Developing healthy eating habits isn’t as confusing or as restrictive as many people imagine. The first principle of a healthy diet is simply to eat a wide variety of foods. This is important because different foods make different nutritional contributions.
Secondly, fruits, vegetables, grains, and legumes-foods high in complex carbohydrates, fiber, vitamins, and minerals, low in fat, and free of cholesterol-should make up the bulk of the calories you consume. The rest should come from low-fat dairy products, lean meat and poultry, and fish.
You should also try to maintain a balance between calorie intake and calorie expenditure-that is, don’t eat more food than your body can utilize. Otherwise, you will gain weight. The more active you are, therefore, the more you can eat and still maintain this balance.

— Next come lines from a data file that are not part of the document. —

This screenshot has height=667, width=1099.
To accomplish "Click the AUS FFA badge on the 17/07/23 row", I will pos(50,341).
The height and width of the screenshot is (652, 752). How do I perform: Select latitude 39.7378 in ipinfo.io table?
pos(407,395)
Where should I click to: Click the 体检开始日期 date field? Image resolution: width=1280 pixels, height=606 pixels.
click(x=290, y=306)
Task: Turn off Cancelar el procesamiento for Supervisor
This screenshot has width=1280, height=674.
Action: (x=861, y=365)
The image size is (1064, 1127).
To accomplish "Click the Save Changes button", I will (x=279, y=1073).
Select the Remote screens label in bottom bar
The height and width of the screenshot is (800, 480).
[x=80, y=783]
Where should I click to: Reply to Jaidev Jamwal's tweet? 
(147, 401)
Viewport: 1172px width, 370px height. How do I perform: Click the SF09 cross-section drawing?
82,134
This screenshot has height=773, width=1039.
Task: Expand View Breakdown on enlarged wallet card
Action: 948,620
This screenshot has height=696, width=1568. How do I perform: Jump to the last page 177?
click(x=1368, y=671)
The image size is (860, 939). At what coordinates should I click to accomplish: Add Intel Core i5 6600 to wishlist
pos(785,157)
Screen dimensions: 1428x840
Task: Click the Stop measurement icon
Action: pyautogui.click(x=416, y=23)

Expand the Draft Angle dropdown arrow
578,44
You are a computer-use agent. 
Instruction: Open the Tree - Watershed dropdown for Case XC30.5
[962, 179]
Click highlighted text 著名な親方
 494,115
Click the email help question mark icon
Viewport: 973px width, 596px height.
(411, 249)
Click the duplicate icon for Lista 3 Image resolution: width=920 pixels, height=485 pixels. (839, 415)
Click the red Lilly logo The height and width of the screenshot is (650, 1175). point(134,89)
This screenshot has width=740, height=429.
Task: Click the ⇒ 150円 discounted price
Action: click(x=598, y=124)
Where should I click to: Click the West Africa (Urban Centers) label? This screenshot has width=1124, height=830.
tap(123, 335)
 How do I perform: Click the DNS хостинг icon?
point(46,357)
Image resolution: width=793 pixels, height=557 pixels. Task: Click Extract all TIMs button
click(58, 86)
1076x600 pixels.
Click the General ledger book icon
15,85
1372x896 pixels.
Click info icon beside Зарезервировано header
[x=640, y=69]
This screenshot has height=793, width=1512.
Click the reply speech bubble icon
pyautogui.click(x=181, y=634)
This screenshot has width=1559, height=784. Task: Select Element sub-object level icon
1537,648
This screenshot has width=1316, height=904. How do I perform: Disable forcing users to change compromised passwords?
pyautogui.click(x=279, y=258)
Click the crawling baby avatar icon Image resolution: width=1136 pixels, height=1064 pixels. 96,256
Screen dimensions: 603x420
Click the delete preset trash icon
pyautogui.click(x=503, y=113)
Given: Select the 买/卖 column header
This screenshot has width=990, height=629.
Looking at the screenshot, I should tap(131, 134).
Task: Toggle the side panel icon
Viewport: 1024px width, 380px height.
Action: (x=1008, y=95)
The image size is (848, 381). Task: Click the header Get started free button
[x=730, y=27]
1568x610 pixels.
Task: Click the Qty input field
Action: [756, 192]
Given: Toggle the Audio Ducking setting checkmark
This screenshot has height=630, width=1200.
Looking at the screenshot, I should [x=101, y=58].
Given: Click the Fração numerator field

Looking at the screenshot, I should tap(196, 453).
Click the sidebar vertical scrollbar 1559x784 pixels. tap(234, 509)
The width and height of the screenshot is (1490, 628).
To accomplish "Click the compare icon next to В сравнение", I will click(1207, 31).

Following these three basic steps doesn’t mean that you have to give up your favorite foods. As long as your overall diet is low in fat and rich in complex carbohydrates, there is nothing wrong with an occasional cheeseburger. Just be sure to limit how frequently you eat such foods, and try to eat small portions of them.
You can also view healthy eating as an opportunity to expand your range of choices by trying foods-especially vegetables, grains, or fruits-that you don’t normally eat. A healthy diet doesn’t have to mean eating foods that are bland or unappealing.
The following basic guidelines are what you need to know to construct a healthy diet.
- Limit your total fat intake. Fat should supply less than 30% of your total daily calories. Limit your intake of fat by having a semi-vegetarian diet. Choose lean meats, light-meat poultry without the skin, fish, and low-fat dairy products. In addition, cut back on vegetable oils and butter-or foods made with these-as well as on mayonnaise, salad dressings, and fried foods.
- Limit your intake of saturated fat. This is the kind of fat, found mostly in animal products, that boosts blood cholesterol levels and has other adverse health effects. It should supply less than one-third of the calories derived from fat.
- Keep your cholesterol intake below 300 milligrams per day. Cholesterol is found only in animal products, such as meats, poultry, dairy products, and egg yolks.
- Eat foods rich in complex carbohydrates. Carbohydrates should contribute at least 55% of your total daily calories. To help meet this requirement, eat plenty of fruits and vegetables and six or more servings of grains (preferably whole grains) or legumes daily. This will help you obtain the 20 to 30 grams of dietary fiber you need each day, as well as provide important vitamins, minerals, and phytochemicals (plant chemicals essential to good health).
- Avoid too much sugar. Besides contributing to tooth decay, sugar is a source of “empty” calories, and many foods that are high in sugar are also high in fat.
- Make sure to include green, orange, and yellow fruits and vegetables-such as broccoli, carrots, cantaloupe, and citrus fruits. The antioxidants and other nutrients in these foods are regarded as increasingly important in helping protect against developing certain types of cancer and other diseases. Eat five or more servings a day.
- Maintain a moderate protein intake. Protein should make up about 12% of your total daily calories. Choose low-fat sources.
- Eat a variety of foods. Don’t try to fill your nutrient requirements by eating the same foods day in, day out. It is possible that not every essential nutrient has been identified, and so eating a wide assortment of foods helps to ensure that you will get all the necessary nutrients. In addition, this will limit your exposure to any pesticides or toxic substances that may be present in one particular food.
- Limit your sodium intake to no more than 2,400 milligrams per day. This is equivalent to the amount of sodium in a little more than a teaspoon of salt. Cut back on your use of salt in cooking and on the table; avoid salty foods; check food labels for the inclusion of ingredients containing sodium.
- Maintain an adequate calcium intake. Calcium is essential for strong bones and teeth. Get your calcium from low-fat sources, such as skim milk and low-fat yogurt. If you can’t get the optimal amount from foods, take supplements.
- Try to get your vitamins and minerals from foods, not from supplements (with the exceptions listed below). Supplements cannot substitute for a healthy diet, which supplies nutrients and other compounds besides vitamins and minerals. Foods also provide the “synergy” that many nutrients require to be efficiently used in the body.
- Consider taking supplements of the antioxidant vitamins E (200 to 800 IU daily) and C (250 to 500 milligrams daily). Even if you eat a healthy diet, it’s unlikely you will get these amounts of E and C. Also consider taking a basic daily multivitamin/mineral supplement, especially if you are a woman of child-bearing age (who needs extra folic acid, a B vitamin) or over age 60 (because of decreased nutrient absorption by the body).
- Maintain a desirable weight. Balance energy (calorie) intake with energy output. Eating a low-fat diet will help you maintain-or lower-your weight, as will regular exercise.
- If you drink alcohol, do so in moderation. That is one drink a day for women, two a day for men. A drink is defined as 12 ounces of beer, 4 ounces of wine, or 1.5 ounces of 80-proof spirits. Excess alcohol consumption leads to a variety of health problems. And alcoholic beverages can add many calories to your diet without supplying nutrients.